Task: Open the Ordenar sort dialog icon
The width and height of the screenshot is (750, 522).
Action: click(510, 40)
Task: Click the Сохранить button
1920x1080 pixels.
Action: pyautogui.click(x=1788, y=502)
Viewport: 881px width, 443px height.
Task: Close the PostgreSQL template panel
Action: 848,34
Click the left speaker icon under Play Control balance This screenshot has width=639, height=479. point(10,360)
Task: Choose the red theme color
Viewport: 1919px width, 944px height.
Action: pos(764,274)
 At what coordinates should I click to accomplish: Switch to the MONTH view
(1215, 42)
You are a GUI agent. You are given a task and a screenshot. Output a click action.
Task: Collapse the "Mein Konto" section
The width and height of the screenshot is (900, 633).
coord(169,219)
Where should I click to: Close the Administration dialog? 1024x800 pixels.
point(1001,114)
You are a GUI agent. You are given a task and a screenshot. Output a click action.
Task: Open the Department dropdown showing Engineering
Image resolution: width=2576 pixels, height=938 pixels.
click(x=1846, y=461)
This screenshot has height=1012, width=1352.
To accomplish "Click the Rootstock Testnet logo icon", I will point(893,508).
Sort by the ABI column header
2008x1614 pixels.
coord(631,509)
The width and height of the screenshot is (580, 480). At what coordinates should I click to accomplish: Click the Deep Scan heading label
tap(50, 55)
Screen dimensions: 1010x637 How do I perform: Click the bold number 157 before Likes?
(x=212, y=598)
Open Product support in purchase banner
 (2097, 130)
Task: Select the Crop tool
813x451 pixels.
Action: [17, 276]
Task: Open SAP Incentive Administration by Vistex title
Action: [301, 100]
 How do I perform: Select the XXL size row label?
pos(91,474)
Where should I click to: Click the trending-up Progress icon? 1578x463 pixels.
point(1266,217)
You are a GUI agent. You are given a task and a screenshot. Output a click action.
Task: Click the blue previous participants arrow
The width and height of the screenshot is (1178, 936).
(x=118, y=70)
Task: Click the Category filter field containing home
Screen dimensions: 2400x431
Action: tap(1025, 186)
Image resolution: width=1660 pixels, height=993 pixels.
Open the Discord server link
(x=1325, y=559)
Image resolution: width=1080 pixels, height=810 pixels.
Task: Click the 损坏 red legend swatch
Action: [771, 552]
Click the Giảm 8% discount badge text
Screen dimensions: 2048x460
═══
→ INSTRUCTIONS TO FOLLOW
Rewrite the records above, changing every "GUI agent" to "screen assistant" and leaving the rest untouched.

→ REPLY TO THE EXERCISE
Task: Open the Ordenar sort dialog icon
The width and height of the screenshot is (750, 522).
Action: click(510, 40)
Task: Click the Сохранить button
1920x1080 pixels.
Action: pyautogui.click(x=1788, y=502)
Viewport: 881px width, 443px height.
Task: Close the PostgreSQL template panel
Action: 848,34
Click the left speaker icon under Play Control balance This screenshot has width=639, height=479. point(10,360)
Task: Choose the red theme color
Viewport: 1919px width, 944px height.
Action: pos(764,274)
 At what coordinates should I click to accomplish: Switch to the MONTH view
(1215, 42)
You are a screen assistant. You are given a task and a screenshot. Output a click action.
Task: Collapse the "Mein Konto" section
The width and height of the screenshot is (900, 633).
coord(169,219)
Where should I click to: Close the Administration dialog? 1024x800 pixels.
point(1001,114)
You are a screen assistant. You are given a task and a screenshot. Output a click action.
Task: Open the Department dropdown showing Engineering
Image resolution: width=2576 pixels, height=938 pixels.
click(x=1846, y=461)
This screenshot has height=1012, width=1352.
To accomplish "Click the Rootstock Testnet logo icon", I will point(893,508).
Sort by the ABI column header
2008x1614 pixels.
coord(631,509)
The width and height of the screenshot is (580, 480). At what coordinates should I click to accomplish: Click the Deep Scan heading label
tap(50, 55)
Screen dimensions: 1010x637 How do I perform: Click the bold number 157 before Likes?
(x=212, y=598)
Open Product support in purchase banner
 (2097, 130)
Task: Select the Crop tool
813x451 pixels.
Action: [17, 276]
Task: Open SAP Incentive Administration by Vistex title
Action: [301, 100]
 How do I perform: Select the XXL size row label?
pos(91,474)
Where should I click to: Click the trending-up Progress icon? 1578x463 pixels.
point(1266,217)
You are a screen assistant. You are given a task and a screenshot. Output a click action.
Task: Click the blue previous participants arrow
The width and height of the screenshot is (1178, 936).
(x=118, y=70)
Task: Click the Category filter field containing home
Screen dimensions: 2400x431
Action: tap(1025, 186)
Image resolution: width=1660 pixels, height=993 pixels.
Open the Discord server link
(x=1325, y=559)
Image resolution: width=1080 pixels, height=810 pixels.
Task: Click the 损坏 red legend swatch
Action: [771, 552]
Click the Giảm 8% discount badge text
Screen dimensions: 2048x460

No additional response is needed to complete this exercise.